------ Выбранный текст
Черный клавиш, белый клавиш

Автор: Марина ВАЛЕНТИНОВА

газета «Московский комсомолец в Туле»  от 23.05.2012

Лариса Козлова – личность одаренная: режиссер, композитор, заведующая музыкальной частью тульского академического театра драмы. Она оформляет спектакли во всех театрах нашего города, а когда ставит какую-то пьесу сама, это непременно становится откровенным разговором – с актерами, с публикой.

– Лариса Евгеньевна, я никогда не видела у вас «следов творческих мук на челе», такое впечатление, что все делается словно само собой: и музыка пишется, и постановки создаются.

– Я не сочиняю музыку, она сама пишется, а специально меня этому никто не учил.

– А можно ли вообще научить человека писать стихи, сочинять мелодии?

– Учат же. Другое дело, что из этого получается. А знаете, несколько лет назад, когда в тульском драмтеатре подсчитали, что мой творческий стаж составил уже четверть века, мне посвятили театральный капустник в конце сезона. И когда мы компоновали сценарий того творческого вечера, я удивилась, что музыка у меня очень грустная в основном. Я же всегда считала себя человеком задорным, неунывающим. И тогда же подбирала свои композиции к выступлению тюзовцев по их просьбе и удивлялась: это чье? Выяснилось – мое…

– Сколько спектаклей в разных театрах вы оформляли?
------------
------ Строки данных
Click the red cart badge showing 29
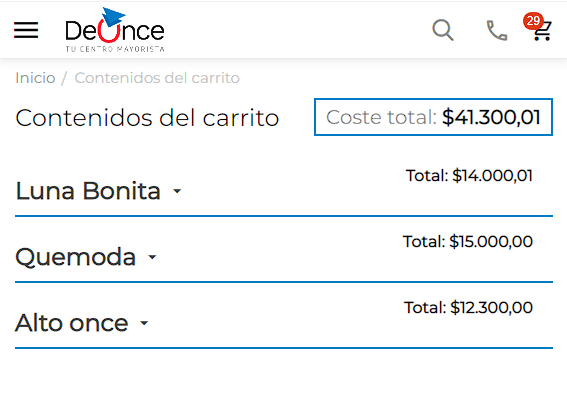Viewport: 567px width, 394px height. [533, 21]
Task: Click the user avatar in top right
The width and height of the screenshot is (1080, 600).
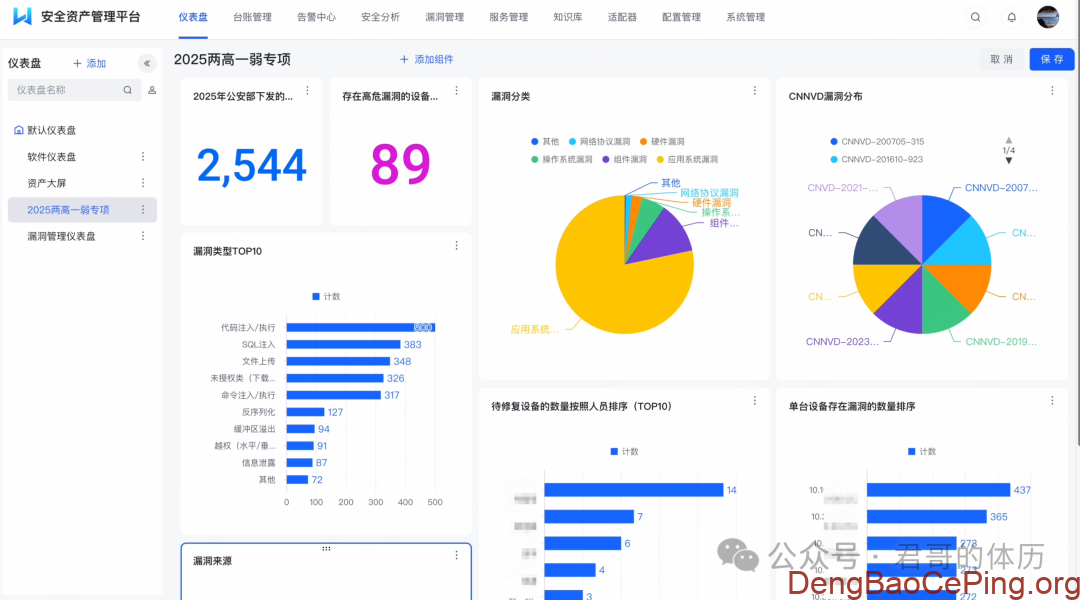Action: 1047,17
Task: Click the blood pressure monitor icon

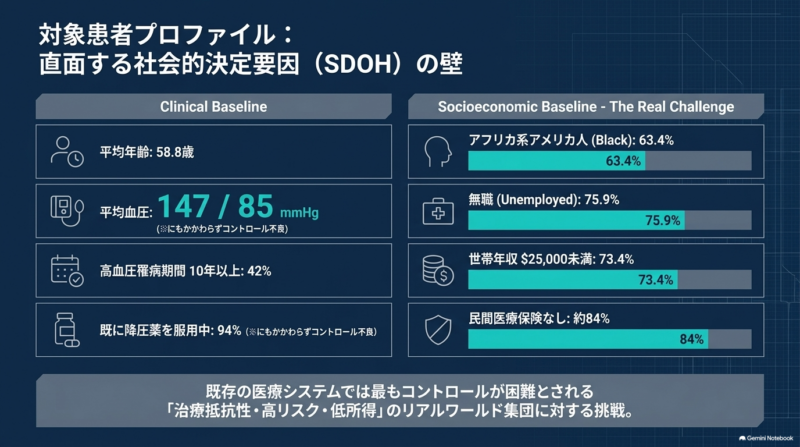Action: click(x=67, y=211)

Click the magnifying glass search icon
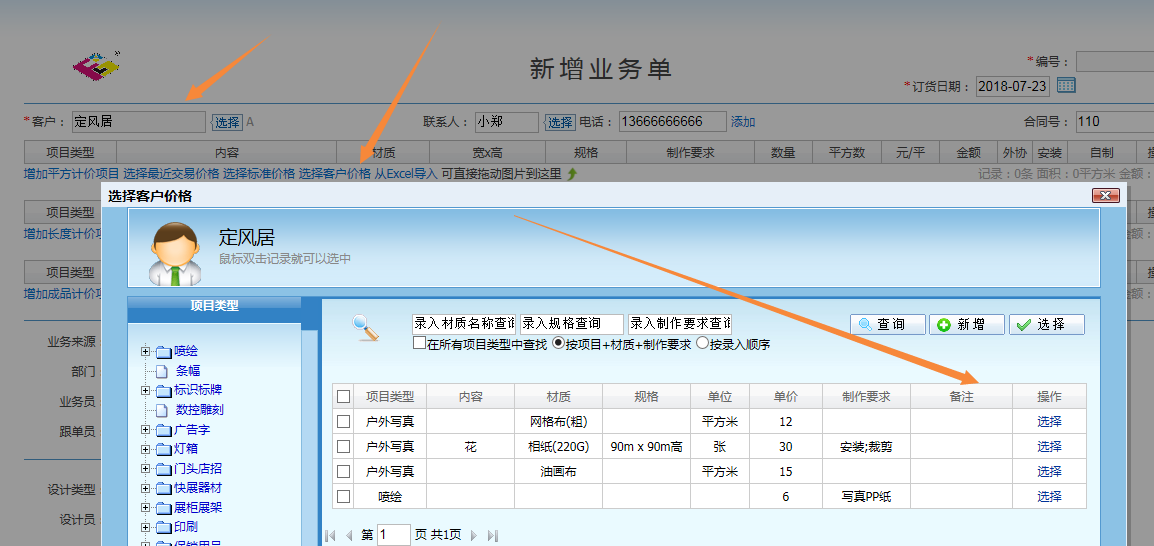366,327
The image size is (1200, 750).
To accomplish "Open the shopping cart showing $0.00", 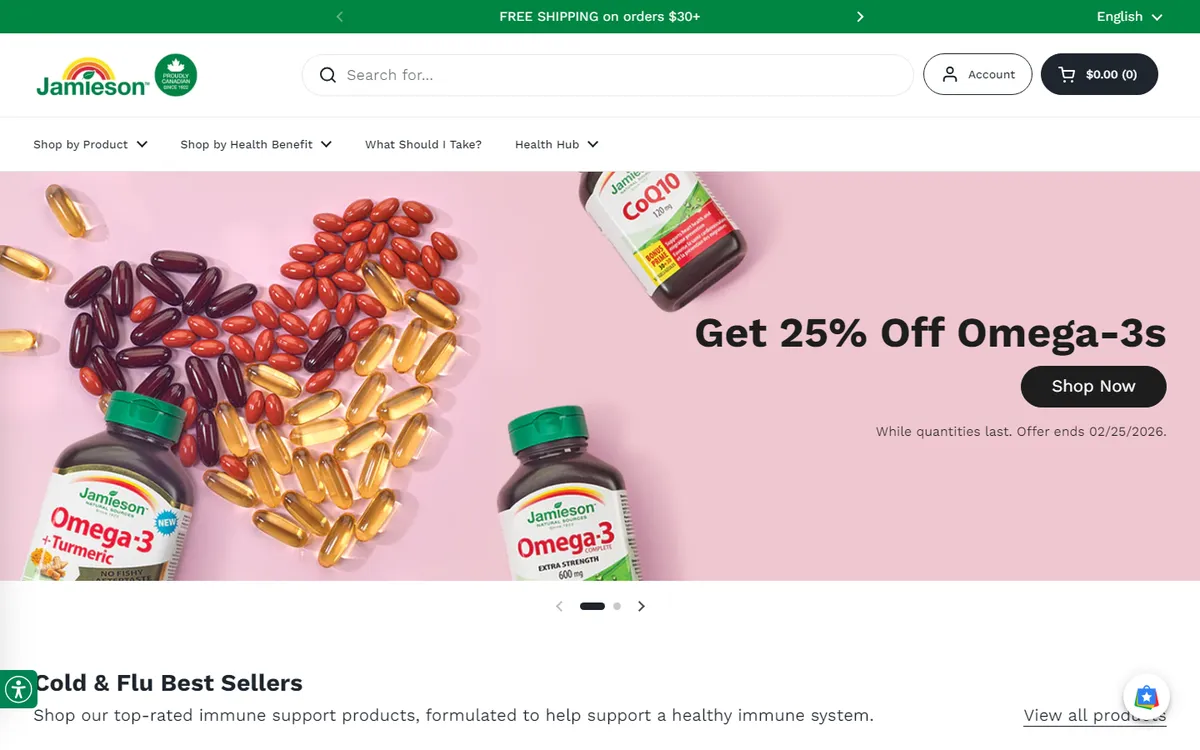I will point(1099,75).
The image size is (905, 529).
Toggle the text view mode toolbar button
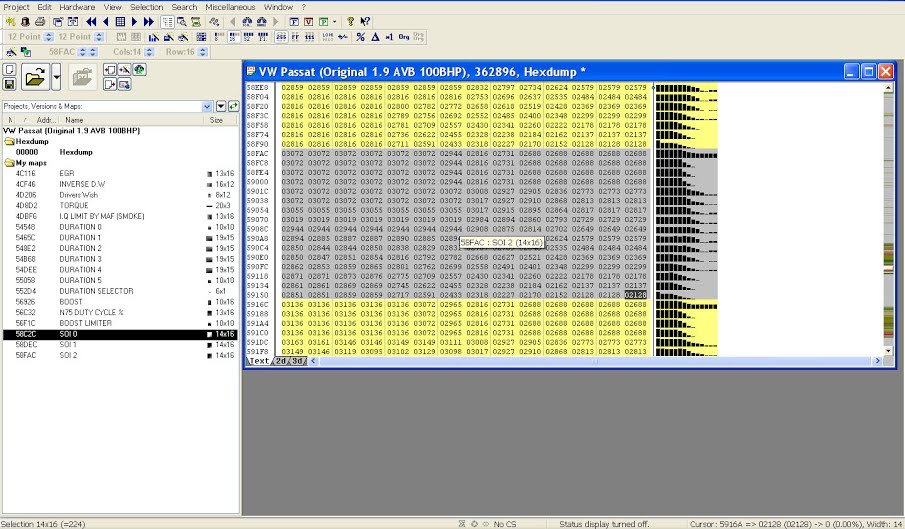[167, 21]
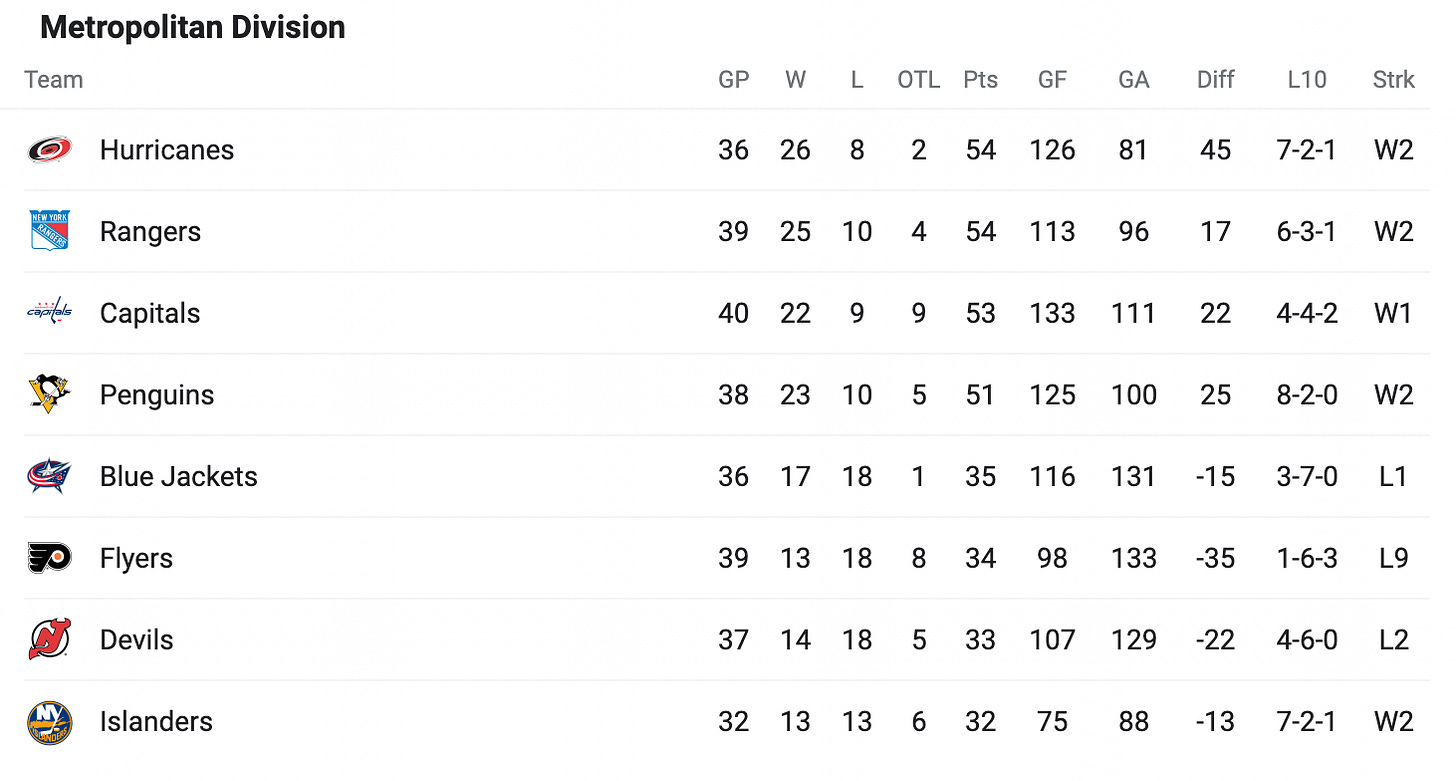The height and width of the screenshot is (781, 1456).
Task: Click the Pts column header
Action: tap(980, 80)
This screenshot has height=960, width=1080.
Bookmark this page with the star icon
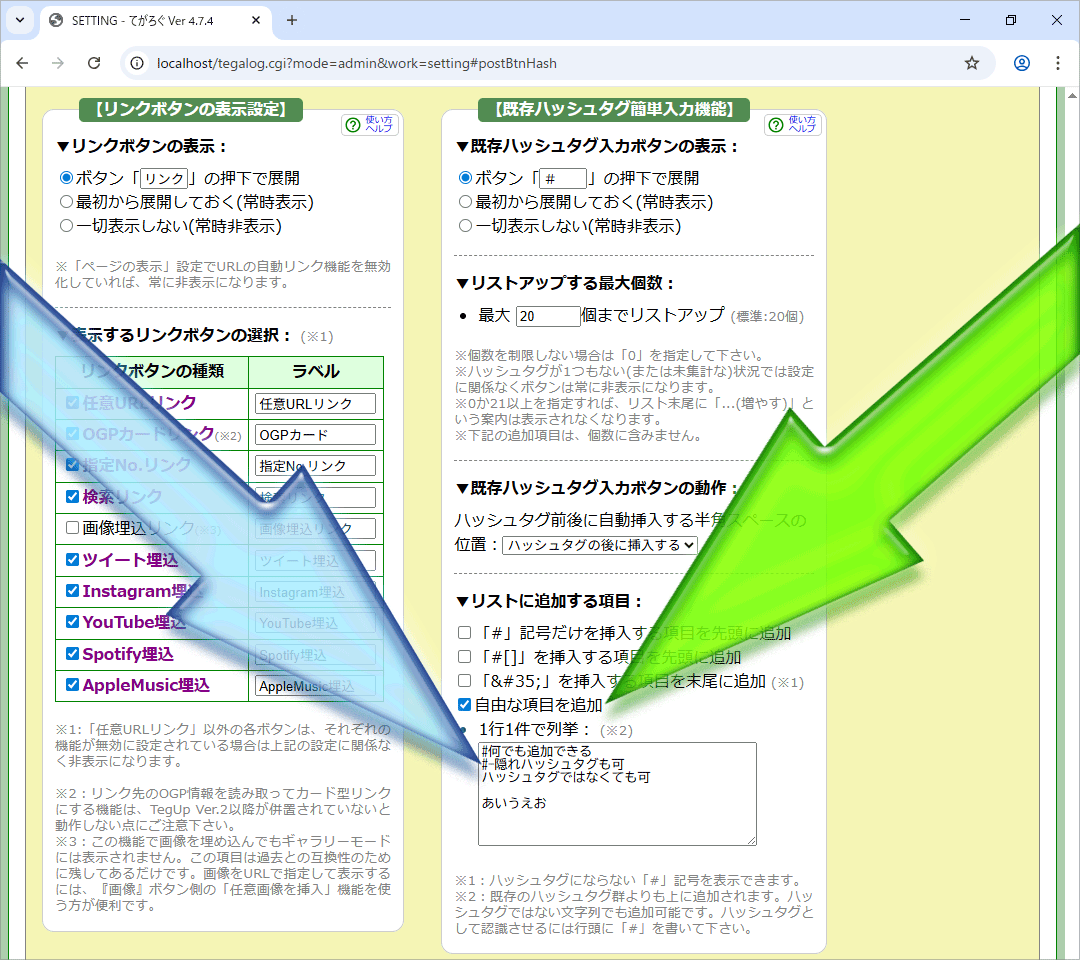pyautogui.click(x=971, y=63)
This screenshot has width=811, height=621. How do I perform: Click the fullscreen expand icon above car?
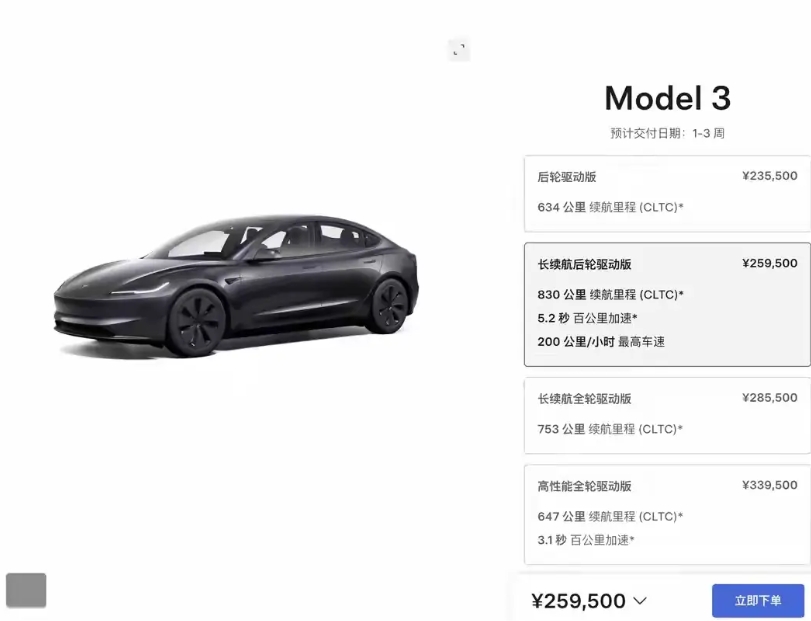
------------
* [Задание]
Пожалуйста, напишите продолжение интервью с композитором Ларисой Козловой, начиная сразу после последнего вопроса.

* [Ответ]
– Не помню, я не считала. Если хотите, я до сих пор не знаю, сколько клавишей у рояля.

– Значит, вы ближе к Моцарту, чем к Сальери: алгеброй гармонию не поверяете.

– Да и вообще, что такое семь нот? Мои ноты – и актеры, и режиссеры, и авторы пьес, с которыми приходится работать: по нотке, по нотке, так и складываются мелодии. А началось все еще в восьмидесятые годы с моноспектаклей Римы Асфандияровой на стихи Марины Цветаевой, Анны Ахматовой. С поэзией Марины Ивановны у меня особые отношения: когда училась в Щукинском на третьем курсе, на экзамене мне досталась очень сложная проза – «Мать-и-музыка» Цветаевой. Там все – от нот: «Белые клавиши я люблю за то… черные клавиши я люблю за это…» И я предложила такой вариант исполнения: сесть и аккомпанировать себе за роялем. Какие мелодии играла, уже не повторю, не воспроизведу. Но когда всему курсу поставили оценки, фамилию Козлова не назвали. Все, думаю: три, два, один – пуск, и я – «за бортом». А мне разъяснили, что комиссия растерялась: хотелось бы поставить сразу две «пятерки» – актрисе, талантливо владеющей инструментом, и музыканту, прекрасно читающему Цветаеву.

– Музыкальные спектакли, к которым вы писали мелодии, можно ли назвать мюзиклами?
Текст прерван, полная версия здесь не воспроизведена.